[Word and element pointing entries]
********

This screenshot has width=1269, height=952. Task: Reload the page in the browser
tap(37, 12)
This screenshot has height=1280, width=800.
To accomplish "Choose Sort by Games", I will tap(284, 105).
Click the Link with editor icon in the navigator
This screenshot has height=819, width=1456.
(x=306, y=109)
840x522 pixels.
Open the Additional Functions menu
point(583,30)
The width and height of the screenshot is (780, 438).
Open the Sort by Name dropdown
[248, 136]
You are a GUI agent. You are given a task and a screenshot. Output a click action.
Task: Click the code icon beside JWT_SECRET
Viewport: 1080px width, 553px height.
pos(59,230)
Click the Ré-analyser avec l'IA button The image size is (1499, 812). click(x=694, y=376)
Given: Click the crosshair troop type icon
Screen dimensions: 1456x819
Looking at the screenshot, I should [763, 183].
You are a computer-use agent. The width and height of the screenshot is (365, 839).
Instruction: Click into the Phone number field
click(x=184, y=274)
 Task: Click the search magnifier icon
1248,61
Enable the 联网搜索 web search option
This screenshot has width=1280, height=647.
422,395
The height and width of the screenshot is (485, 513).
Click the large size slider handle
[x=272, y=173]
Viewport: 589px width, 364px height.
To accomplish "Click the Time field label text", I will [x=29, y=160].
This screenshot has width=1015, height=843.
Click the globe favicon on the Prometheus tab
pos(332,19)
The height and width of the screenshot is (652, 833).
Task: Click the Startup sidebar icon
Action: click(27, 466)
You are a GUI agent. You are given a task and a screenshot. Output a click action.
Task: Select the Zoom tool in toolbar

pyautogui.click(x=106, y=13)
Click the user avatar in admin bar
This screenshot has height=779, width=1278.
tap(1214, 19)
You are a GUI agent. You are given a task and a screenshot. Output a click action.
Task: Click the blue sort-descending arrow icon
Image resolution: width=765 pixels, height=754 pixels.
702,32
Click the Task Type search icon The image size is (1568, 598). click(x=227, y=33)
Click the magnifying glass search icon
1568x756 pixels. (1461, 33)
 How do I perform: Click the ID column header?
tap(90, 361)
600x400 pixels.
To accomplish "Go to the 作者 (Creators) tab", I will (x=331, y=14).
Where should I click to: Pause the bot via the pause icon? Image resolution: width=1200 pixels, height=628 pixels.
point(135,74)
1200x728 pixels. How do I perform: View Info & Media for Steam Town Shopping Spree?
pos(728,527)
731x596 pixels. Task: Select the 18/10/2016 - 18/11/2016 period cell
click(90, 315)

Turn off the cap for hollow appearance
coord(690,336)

********

Exercise prompt →
Turn the lines of the data above into a numbered list, from the line containing "840x522 pixels." through the line containing "Action: click(27, 466)", both included. Leave out any blank lines.

Answer for the task →
1. 840x522 pixels.
2. Open the Additional Functions menu
3. point(583,30)
4. The width and height of the screenshot is (780, 438).
5. Open the Sort by Name dropdown
6. [248, 136]
7. You are a GUI agent. You are given a task and a screenshot. Output a click action.
8. Task: Click the code icon beside JWT_SECRET
9. Viewport: 1080px width, 553px height.
10. pos(59,230)
11. Click the Ré-analyser avec l'IA button The image size is (1499, 812). click(x=694, y=376)
12. Given: Click the crosshair troop type icon
13. Screen dimensions: 1456x819
14. Looking at the screenshot, I should [763, 183].
15. You are a computer-use agent. The width and height of the screenshot is (365, 839).
16. Instruction: Click into the Phone number field
17. click(x=184, y=274)
18.  Task: Click the search magnifier icon
19. 1248,61
20. Enable the 联网搜索 web search option
21. This screenshot has width=1280, height=647.
22. 422,395
23. The height and width of the screenshot is (485, 513).
24. Click the large size slider handle
25. [x=272, y=173]
26. Viewport: 589px width, 364px height.
27. To accomplish "Click the Time field label text", I will [x=29, y=160].
28. This screenshot has width=1015, height=843.
29. Click the globe favicon on the Prometheus tab
30. pos(332,19)
31. The height and width of the screenshot is (652, 833).
32. Task: Click the Startup sidebar icon
33. Action: click(27, 466)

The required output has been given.